> [Work instruction]:
Word for word, transcribe every line from the one holding "This screenshot has width=1501, height=338." through the end of the records, but not the pictures.

> [Saved entries]:
*** Begin section ***
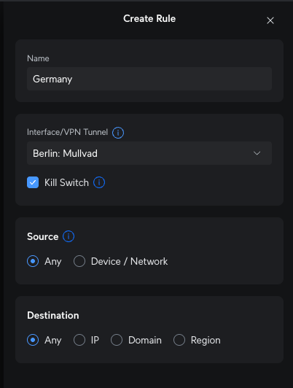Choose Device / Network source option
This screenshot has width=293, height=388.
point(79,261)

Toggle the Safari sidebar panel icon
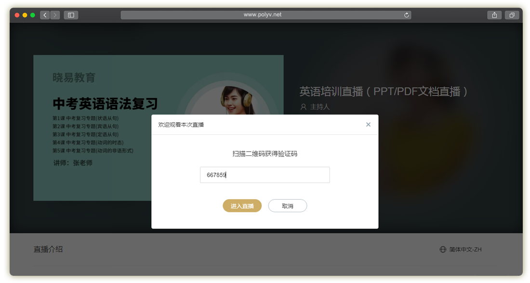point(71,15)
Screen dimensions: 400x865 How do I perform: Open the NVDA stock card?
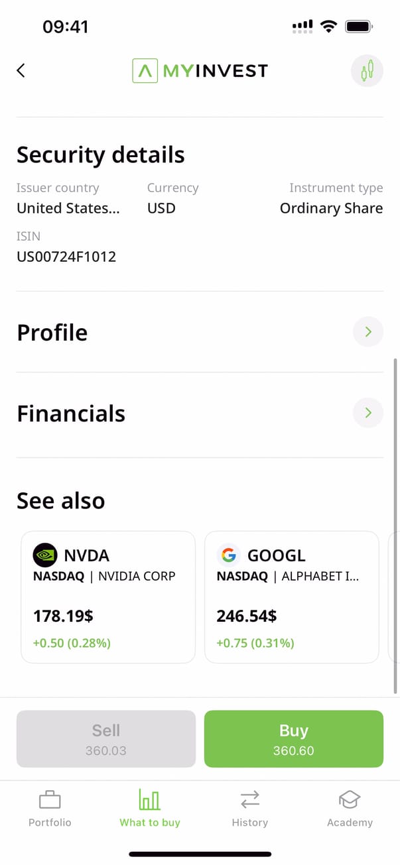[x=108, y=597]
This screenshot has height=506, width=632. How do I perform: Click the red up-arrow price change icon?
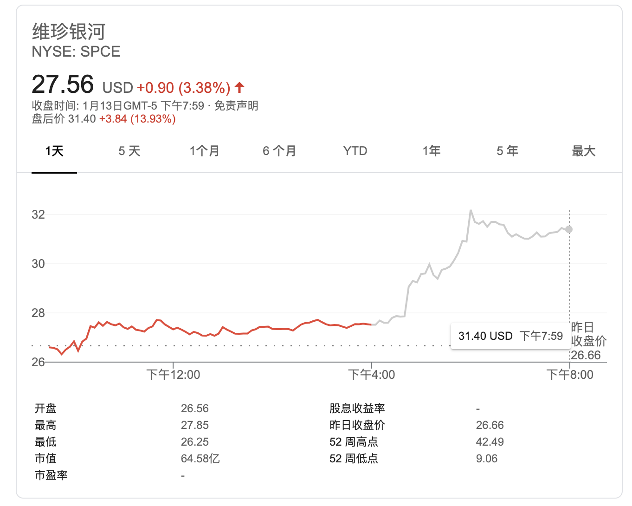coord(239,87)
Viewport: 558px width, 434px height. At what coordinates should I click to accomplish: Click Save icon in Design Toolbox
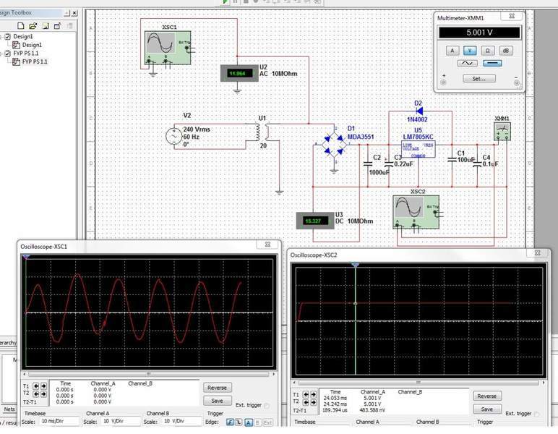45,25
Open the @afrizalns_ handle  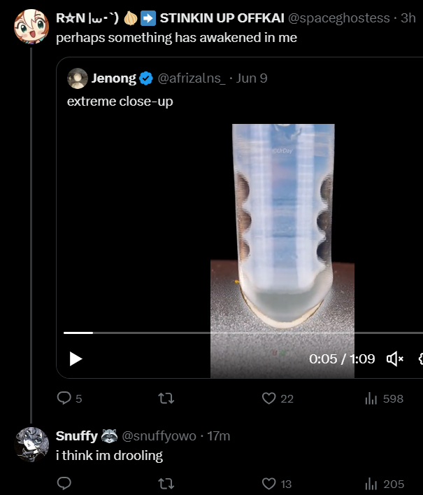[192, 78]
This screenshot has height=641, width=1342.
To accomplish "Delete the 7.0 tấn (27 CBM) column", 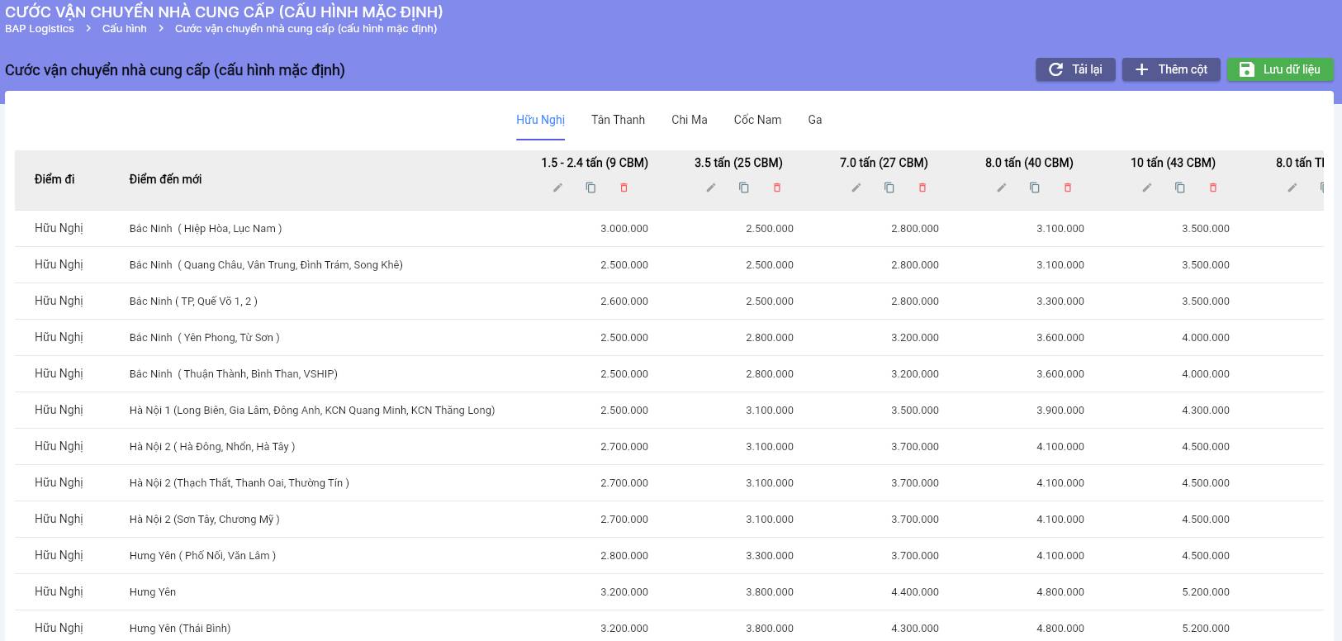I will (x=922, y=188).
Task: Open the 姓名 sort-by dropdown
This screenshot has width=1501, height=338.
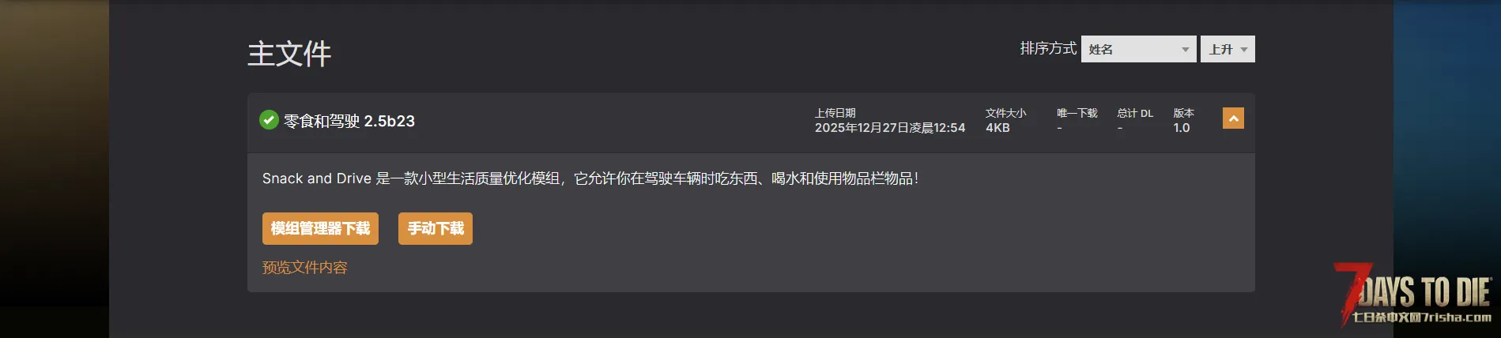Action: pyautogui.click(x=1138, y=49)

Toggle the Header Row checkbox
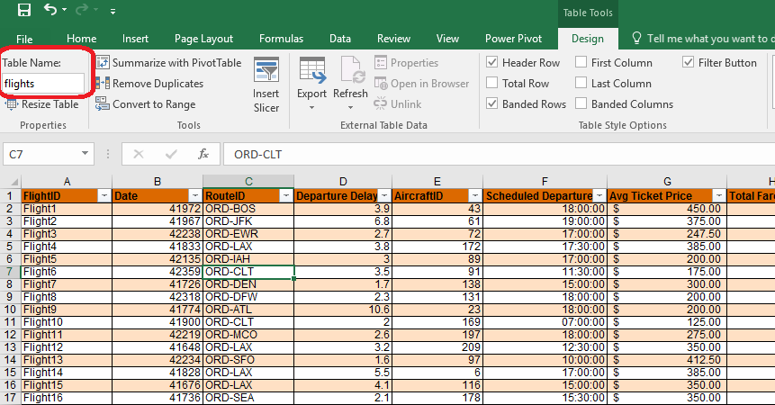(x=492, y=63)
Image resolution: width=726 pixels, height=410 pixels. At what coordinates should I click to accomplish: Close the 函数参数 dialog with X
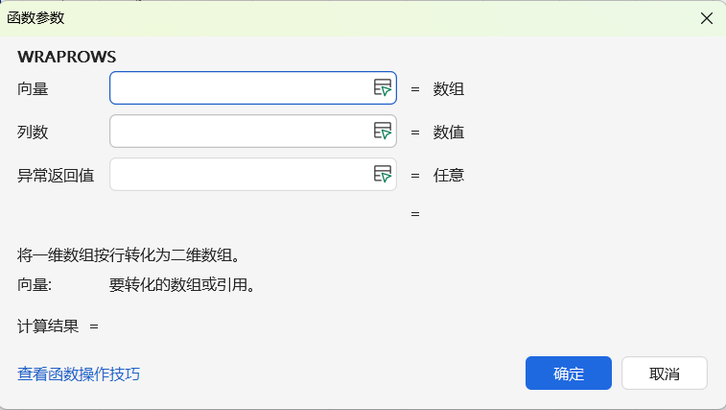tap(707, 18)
*** End section ***
> [Answer to the exercise]:
This screenshot has width=1501, height=338.
Action: pyautogui.click(x=1138, y=49)

Toggle the Header Row checkbox
(x=492, y=63)
Image resolution: width=726 pixels, height=410 pixels. At what coordinates should I click to accomplish: Close the 函数参数 dialog with X
tap(707, 18)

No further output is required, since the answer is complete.